In fact the last act when breaking camp is to stuff the wet tarp into the outside pocket just before i walk away.
I discovered very much the same thing you did that packing anything wet inside the packliner insures a wet quilt and sleep gear.
A variation of cloud packing I have used is to have one garbage bag for my quilt and warm layer; that is the sanctum sanctorum. Roll the top down on that bag and put it inside a second bag. Now all the semi-wet stuff goes in the second bag and the top is rolled down.
The truly wet stuff is always kept in the outer mesh pocket.
I know two bags are heavier but since they are nylo-fume bags they are already lighter than compactor bags.Oct 21, 2012 at 8:36 am #1923347
My method is stuff that I have to keep dry (quilt, down jacket, synthetic pants, warm socks, any extra clothing) goes in the compactor bag. I twist the top and jam it down. Then I pack stuff that can get wet on top (bivy- this can go in either but I tend to leave it out, tarp, cook kit, rain jacket). This keeps everything that needs to never be wet, not wet. I have a pretty rain proof pack as well.
Edit: Oops, See above. He beat me to it.Oct 21, 2012 at 9:24 am #1923361
I think you're all wrong….this is "KELTY Cloud packing". LOL
MOct 21, 2012 at 9:56 am #1923369
The only things that go into pack liner are sleeping insulation, and clothing.
Everything else can get wet. Cook kit, etc.
Food is packed in its own liner in food bag, and goes on top.

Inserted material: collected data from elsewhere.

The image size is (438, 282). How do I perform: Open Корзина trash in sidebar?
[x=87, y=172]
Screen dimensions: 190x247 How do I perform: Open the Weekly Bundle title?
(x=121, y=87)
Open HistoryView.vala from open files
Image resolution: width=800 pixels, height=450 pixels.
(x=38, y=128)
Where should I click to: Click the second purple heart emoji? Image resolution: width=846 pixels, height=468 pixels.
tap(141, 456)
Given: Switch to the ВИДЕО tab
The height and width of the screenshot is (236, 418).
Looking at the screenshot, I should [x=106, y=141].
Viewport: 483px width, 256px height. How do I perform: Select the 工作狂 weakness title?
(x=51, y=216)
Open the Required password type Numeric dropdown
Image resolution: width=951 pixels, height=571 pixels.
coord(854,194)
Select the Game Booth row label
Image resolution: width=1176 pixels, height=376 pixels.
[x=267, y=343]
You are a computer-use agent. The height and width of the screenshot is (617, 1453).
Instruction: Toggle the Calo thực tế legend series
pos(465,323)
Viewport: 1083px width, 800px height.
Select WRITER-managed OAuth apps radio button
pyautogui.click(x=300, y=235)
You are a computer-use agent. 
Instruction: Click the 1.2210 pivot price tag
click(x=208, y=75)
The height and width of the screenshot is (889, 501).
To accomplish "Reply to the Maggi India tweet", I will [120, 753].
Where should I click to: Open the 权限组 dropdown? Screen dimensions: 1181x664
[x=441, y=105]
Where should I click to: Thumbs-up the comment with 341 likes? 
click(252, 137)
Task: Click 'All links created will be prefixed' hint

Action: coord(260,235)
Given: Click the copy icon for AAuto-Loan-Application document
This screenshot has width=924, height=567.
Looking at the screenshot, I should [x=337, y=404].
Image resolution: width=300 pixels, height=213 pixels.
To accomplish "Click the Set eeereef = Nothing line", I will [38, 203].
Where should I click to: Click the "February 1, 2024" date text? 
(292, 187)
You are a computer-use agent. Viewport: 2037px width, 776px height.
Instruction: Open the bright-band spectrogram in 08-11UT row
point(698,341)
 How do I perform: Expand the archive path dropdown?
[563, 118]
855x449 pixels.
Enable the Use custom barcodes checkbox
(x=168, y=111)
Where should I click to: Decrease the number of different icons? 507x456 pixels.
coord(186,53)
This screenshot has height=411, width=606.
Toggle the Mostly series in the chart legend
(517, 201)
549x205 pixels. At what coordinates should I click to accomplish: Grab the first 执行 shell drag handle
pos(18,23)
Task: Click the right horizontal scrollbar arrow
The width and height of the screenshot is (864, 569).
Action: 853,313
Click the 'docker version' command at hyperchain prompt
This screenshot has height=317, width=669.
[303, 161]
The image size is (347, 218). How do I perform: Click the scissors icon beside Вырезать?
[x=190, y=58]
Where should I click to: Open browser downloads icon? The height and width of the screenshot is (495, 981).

Almost everything else goes in outside pockets anyway.
Never any issues
Seriously, use some thought. Dont put wet stuff inside your liner with clothing and insulation. It will all come out damp as the water distributes throughout. Its called entropy.Oct 21, 2012 at 2:05 pm #1923432
@eagleriverdeeLocale: Eagle River, Alaska
I, too, am unwilling to go so light that I don't have the means to pack my spare clothing and sleeping bag in a waterproof sack. The one and only time I've had hypothermia was on a trip where my bag got wet and I don't plan a repeat of that. That said, I don't need to pack these items in a heavy polyurethane drybag- I can use a Hefty garbage bag or something along those lines.Oct 21, 2012 at 4:18 pm #1923490
@parkinson1157Locale: Ontario Canada
I did not put wet things in with my clothes but because of the wet cook kit the inside of my pack got wet. So when i pulled out my thermal shirt it got wet. This would not happen if the damp things were in a separate plastic bagOct 21, 2012 at 6:16 pm #1923518
The inside of your pack will always get wet if it rains, seams leak, fabric wets thru. Even if using a cover.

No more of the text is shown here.